Task to carry out: Tell how many lines below include the word "customer". Only the number should appear.

The data:
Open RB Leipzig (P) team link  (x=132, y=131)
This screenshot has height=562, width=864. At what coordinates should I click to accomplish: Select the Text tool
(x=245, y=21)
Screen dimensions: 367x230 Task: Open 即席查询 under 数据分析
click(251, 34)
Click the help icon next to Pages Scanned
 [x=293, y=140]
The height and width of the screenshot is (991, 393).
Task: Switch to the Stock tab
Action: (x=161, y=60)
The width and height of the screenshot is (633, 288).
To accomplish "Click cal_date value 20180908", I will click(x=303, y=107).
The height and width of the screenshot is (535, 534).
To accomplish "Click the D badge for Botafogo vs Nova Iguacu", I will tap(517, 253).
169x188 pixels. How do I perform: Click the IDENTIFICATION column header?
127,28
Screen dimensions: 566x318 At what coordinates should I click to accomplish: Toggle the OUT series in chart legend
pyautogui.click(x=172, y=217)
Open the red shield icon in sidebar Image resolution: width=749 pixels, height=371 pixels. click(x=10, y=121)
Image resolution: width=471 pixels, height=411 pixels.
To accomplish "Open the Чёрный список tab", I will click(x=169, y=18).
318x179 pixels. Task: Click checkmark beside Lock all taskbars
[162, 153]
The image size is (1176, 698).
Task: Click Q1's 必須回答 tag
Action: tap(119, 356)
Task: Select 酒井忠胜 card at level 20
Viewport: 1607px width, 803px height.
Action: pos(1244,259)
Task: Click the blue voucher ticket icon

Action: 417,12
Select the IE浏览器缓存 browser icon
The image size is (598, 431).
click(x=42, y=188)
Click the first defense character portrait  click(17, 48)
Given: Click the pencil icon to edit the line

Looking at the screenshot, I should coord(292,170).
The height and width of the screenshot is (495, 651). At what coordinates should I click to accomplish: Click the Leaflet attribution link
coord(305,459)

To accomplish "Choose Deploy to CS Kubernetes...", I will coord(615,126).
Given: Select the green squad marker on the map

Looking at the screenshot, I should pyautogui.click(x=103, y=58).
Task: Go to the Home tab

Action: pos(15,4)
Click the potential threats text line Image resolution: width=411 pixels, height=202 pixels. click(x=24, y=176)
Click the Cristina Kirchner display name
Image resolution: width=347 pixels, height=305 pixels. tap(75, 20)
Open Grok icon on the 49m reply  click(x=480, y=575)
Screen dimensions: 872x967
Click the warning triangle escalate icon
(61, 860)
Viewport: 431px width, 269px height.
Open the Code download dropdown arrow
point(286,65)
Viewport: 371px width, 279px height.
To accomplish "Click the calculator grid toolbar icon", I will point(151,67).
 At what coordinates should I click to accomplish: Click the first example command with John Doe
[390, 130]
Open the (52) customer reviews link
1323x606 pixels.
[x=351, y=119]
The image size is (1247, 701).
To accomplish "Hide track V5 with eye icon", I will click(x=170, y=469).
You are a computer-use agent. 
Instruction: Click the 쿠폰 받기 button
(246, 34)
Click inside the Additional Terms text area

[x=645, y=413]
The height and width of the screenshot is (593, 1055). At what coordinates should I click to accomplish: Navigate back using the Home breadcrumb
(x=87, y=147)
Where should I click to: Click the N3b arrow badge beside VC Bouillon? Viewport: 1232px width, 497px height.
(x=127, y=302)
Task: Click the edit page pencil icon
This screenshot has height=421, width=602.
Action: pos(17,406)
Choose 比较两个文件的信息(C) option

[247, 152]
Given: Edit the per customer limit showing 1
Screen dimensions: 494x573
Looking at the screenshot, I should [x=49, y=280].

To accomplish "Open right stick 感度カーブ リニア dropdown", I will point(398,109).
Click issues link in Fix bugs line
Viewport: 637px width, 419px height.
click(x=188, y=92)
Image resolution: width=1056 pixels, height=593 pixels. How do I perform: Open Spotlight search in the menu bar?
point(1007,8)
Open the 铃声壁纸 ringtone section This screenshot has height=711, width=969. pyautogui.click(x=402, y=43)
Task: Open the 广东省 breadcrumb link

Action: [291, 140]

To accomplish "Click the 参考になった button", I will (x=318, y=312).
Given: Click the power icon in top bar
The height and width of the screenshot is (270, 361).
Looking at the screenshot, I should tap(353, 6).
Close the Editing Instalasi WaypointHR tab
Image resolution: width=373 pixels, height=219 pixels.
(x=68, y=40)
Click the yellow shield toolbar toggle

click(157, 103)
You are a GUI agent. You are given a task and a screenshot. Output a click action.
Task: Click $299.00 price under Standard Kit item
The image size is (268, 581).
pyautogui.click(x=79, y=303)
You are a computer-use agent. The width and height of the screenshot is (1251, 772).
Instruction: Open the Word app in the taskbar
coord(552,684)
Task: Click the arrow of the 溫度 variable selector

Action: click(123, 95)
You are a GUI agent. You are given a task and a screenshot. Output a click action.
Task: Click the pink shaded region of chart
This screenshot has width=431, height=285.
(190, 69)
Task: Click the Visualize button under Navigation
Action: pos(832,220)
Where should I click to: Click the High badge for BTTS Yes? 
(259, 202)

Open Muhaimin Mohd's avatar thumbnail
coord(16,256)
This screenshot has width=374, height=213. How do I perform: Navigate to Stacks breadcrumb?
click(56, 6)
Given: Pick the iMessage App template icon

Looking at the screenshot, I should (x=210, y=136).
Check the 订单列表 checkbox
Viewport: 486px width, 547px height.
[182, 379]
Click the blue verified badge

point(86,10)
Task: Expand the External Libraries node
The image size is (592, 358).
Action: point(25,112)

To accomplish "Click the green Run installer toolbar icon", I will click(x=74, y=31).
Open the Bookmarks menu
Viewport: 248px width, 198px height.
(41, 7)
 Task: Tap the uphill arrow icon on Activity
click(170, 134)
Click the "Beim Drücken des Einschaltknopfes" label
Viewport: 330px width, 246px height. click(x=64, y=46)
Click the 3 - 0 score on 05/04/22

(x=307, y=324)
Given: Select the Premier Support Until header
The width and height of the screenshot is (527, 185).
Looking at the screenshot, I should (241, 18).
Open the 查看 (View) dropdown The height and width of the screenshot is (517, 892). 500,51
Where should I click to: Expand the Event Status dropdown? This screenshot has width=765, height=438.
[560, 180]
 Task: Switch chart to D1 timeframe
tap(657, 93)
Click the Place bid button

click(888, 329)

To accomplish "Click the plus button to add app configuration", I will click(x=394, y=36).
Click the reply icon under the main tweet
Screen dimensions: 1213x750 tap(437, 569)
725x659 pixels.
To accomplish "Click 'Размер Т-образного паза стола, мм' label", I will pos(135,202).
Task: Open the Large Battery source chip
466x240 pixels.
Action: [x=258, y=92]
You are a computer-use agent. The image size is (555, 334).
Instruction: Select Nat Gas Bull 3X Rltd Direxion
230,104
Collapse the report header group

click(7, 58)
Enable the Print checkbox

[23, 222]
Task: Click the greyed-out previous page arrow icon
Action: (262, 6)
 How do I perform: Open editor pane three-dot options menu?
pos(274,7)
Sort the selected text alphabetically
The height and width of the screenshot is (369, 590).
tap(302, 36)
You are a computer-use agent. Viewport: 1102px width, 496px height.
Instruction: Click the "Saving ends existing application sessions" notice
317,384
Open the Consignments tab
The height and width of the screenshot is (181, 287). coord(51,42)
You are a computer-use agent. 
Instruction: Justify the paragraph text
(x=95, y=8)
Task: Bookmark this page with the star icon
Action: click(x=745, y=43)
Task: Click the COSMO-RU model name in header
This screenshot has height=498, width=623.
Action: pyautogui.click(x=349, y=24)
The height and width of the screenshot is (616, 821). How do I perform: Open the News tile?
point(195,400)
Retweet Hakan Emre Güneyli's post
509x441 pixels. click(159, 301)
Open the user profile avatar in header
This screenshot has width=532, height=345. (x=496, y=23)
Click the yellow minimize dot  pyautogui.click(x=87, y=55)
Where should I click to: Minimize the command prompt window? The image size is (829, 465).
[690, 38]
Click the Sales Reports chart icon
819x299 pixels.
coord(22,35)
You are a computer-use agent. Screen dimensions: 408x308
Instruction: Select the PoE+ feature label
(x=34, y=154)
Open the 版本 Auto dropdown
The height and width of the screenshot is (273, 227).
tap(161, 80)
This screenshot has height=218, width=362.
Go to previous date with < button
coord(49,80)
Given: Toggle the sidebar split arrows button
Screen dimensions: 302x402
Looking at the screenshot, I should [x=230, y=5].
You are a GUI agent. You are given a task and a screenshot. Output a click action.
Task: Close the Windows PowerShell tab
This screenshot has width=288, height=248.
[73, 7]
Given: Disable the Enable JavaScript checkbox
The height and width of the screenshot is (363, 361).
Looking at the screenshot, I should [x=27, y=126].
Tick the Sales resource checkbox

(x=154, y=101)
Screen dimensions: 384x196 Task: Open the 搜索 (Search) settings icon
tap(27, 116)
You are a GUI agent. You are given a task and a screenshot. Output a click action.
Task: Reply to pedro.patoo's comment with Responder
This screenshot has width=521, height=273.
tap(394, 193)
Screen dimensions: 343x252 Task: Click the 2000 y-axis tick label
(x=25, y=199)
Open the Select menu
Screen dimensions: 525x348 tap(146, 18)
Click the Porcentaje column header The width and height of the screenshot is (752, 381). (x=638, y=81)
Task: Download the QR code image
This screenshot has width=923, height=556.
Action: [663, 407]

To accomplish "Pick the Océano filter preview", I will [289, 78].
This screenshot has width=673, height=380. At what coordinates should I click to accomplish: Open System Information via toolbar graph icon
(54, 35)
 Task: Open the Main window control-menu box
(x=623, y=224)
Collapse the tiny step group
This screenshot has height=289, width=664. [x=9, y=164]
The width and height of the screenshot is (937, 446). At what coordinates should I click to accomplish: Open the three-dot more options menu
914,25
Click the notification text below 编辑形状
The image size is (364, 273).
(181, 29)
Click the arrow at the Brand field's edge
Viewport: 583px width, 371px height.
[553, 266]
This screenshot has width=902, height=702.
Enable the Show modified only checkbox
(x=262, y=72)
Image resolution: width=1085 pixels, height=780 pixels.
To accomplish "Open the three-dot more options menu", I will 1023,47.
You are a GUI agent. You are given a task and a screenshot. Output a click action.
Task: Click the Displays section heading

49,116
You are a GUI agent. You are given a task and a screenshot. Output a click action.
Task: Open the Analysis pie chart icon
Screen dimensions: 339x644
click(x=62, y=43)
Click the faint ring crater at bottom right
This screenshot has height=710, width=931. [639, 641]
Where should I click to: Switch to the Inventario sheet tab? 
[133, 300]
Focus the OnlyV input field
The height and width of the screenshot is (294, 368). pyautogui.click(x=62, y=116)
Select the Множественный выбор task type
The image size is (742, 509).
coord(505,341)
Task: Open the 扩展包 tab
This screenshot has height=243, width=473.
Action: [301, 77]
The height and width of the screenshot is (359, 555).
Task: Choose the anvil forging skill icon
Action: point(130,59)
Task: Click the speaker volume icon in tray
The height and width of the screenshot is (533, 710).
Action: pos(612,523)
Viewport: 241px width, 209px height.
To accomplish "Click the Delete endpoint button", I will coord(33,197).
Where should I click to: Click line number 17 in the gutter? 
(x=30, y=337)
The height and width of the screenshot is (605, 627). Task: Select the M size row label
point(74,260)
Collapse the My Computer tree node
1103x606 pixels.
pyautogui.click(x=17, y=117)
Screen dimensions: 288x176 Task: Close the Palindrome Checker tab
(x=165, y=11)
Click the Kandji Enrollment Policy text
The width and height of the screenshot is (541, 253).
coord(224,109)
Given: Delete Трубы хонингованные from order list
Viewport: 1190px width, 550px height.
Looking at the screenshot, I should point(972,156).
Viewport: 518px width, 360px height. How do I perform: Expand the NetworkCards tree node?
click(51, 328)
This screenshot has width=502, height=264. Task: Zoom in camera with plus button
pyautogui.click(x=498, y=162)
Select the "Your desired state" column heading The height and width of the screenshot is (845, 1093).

Exercise result: 2